Although Fine Gael is pushing plans to cut the wages of low-paid workers, proposals to allow the public to change the Constitution to inflict a first pay cut on judges are being dragged out. Despite drafting a law himself when he was in opposition to hold a referendum to allow the judiciary's pay to be cut, Justice Minister Alan Shatter now will not have the proposals ready in time for a vote on the same day as the presidential election, the Irish Independent understands.
Mr Shatter estimated last year that "judges have avoided €3m in public sector pay cuts" because of a constitutional barrier exempting them from wage reductions.
The judiciary has already made representations to the new Government about their pay and conditions and is regarded in political circles as a powerful lobby.
Fianna Fail said the delay in holding the referendum was another example of a "populist pre-election promise being long-fingered".
Taoiseach Enda Kenny confirmed last week the Government will hold a number of uncontroversial referenda on the day of the presidential election, including one which will give the Oireachtas greater powers of investigation and another to protect whistleblowers.

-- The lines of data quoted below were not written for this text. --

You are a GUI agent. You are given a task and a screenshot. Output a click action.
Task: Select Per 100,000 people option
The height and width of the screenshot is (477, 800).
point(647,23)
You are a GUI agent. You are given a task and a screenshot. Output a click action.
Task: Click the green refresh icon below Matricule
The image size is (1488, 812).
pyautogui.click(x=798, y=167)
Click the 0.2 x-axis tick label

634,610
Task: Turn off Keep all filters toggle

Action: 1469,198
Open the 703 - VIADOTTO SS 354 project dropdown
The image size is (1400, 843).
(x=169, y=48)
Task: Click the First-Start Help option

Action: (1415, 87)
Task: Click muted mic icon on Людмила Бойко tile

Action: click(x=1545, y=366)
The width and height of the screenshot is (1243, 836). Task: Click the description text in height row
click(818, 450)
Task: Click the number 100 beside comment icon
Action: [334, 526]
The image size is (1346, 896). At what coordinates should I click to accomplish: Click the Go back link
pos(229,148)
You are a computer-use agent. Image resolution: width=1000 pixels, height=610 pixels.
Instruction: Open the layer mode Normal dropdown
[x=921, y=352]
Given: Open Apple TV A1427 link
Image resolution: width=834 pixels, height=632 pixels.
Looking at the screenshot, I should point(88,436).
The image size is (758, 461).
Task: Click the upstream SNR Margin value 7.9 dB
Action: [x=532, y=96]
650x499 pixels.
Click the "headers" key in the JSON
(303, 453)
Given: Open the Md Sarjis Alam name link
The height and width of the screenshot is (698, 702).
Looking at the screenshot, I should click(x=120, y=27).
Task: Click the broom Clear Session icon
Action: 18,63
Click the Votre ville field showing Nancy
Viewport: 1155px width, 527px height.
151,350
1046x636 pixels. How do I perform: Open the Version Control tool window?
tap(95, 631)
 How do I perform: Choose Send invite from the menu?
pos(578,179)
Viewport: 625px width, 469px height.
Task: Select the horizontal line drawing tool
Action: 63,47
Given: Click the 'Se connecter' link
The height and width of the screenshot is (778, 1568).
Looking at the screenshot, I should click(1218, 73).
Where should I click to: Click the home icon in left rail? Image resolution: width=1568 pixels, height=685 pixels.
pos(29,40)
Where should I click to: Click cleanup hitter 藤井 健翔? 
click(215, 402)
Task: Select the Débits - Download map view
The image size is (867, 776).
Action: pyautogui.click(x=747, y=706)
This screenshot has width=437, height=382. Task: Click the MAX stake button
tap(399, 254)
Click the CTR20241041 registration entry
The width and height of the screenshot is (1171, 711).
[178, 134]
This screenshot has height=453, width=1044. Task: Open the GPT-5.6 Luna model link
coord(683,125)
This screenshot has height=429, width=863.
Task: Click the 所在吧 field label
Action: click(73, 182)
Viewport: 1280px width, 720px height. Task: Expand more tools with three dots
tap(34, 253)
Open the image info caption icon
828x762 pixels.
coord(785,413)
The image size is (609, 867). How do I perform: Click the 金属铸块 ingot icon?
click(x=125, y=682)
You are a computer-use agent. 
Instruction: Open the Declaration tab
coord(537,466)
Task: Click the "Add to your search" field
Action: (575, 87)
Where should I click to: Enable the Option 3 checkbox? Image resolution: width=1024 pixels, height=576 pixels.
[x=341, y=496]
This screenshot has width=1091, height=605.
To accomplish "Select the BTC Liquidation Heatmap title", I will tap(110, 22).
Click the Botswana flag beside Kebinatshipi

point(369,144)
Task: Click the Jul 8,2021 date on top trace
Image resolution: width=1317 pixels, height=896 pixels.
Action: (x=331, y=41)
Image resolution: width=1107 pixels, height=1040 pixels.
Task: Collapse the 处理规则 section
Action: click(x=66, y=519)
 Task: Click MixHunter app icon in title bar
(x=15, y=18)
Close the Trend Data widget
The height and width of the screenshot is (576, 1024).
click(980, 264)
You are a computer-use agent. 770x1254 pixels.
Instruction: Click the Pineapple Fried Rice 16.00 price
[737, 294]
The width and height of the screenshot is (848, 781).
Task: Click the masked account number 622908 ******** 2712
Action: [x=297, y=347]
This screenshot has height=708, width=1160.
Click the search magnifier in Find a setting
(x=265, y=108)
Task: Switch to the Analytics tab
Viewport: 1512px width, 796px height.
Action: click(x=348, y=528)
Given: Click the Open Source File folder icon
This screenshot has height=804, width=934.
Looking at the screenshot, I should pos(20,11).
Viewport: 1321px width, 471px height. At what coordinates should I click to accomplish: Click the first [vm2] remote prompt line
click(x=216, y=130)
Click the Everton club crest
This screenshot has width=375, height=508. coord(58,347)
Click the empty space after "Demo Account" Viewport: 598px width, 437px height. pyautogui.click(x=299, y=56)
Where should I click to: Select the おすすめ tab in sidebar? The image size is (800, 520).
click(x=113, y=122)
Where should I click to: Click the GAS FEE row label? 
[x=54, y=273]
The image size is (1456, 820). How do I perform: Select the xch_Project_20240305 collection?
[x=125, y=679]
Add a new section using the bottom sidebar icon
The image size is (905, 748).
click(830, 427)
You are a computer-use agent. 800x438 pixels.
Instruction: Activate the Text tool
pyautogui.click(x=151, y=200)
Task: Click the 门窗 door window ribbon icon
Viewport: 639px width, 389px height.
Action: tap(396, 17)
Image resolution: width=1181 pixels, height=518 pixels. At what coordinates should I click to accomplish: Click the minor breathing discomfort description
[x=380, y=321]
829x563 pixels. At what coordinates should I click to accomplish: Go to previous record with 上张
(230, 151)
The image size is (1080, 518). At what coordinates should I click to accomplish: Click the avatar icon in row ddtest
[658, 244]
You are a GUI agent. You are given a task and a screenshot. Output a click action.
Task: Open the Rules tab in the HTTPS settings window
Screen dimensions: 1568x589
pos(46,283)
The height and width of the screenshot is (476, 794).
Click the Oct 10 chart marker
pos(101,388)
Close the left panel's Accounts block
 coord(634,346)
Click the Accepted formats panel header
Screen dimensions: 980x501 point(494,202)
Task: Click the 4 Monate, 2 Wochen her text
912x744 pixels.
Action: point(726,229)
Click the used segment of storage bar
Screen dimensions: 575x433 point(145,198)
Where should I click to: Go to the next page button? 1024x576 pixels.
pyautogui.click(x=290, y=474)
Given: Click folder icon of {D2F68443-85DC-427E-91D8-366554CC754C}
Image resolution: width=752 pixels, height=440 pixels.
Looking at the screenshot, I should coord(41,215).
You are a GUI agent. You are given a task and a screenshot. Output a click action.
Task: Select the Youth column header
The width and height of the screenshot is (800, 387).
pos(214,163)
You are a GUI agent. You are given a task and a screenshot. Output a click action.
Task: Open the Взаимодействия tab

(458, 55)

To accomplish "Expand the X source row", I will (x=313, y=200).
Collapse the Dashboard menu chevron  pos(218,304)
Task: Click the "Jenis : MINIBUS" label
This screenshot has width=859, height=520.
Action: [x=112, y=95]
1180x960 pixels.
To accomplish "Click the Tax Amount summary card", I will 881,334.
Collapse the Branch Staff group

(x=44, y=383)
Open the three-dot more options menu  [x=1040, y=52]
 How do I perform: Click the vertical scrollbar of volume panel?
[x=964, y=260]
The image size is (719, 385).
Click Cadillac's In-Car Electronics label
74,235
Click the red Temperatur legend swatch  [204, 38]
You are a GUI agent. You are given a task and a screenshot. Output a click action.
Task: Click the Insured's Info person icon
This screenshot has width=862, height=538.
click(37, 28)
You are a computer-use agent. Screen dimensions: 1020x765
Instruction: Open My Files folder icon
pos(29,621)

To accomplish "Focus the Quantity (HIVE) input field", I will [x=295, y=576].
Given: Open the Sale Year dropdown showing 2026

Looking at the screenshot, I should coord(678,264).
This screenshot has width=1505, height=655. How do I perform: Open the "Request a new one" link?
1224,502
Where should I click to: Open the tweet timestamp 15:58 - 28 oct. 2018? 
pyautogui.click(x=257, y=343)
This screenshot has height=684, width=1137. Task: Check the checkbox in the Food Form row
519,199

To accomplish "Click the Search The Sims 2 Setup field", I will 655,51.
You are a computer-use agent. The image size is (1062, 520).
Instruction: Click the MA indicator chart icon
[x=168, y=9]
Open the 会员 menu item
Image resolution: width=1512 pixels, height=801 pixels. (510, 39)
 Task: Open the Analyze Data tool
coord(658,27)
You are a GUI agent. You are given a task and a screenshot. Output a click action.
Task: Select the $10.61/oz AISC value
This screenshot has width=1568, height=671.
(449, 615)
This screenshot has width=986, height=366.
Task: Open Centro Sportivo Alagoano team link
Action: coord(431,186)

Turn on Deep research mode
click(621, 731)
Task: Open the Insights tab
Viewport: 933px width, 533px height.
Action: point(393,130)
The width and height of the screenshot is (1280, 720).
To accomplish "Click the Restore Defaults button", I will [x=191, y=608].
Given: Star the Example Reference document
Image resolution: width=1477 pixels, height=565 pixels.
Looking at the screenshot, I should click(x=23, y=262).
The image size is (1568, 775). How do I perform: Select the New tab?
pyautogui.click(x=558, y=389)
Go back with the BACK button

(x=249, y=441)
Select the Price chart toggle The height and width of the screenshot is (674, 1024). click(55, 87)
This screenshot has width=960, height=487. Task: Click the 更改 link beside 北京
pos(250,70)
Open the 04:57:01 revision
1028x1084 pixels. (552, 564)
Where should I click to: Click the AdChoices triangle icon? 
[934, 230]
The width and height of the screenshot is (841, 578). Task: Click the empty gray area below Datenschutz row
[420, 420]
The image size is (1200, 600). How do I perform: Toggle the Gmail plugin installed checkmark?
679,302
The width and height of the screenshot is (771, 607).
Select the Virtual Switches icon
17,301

The referendum on children's rights is being deferred until next year, at the earliest, because it needs more legal work and is a highly sensitive issue.
But Mr Kenny made no mention of the referendum on judges' pay and Government sources say it is not expected this year.
As recently as January, Mr Shatter was demanding that the then government accept his legislation and hold a referendum on the matter.
Yet the minister now says the detail of the legislation required is "being considered further" by the Attorney General's office.
Fianna Fail justice spokesman Dara Calleary said Mr Shatter should explain why it can't be run in line with the presidential election.
"The judges' pay referendum was one of those populist platforms that made up Fine Gael's pre-election agenda. This is another example of a pre-election commitment being long-fingered after the election," he said.
Mr Shatter admits the two pay cuts imposed on the public sector have not been applied to judicial salaries.
"This has led to considerable disparities between judicial pay and that of other senior officeholders in the State with whom they would have been linked for pay determination purposes in the past," he told the Dail.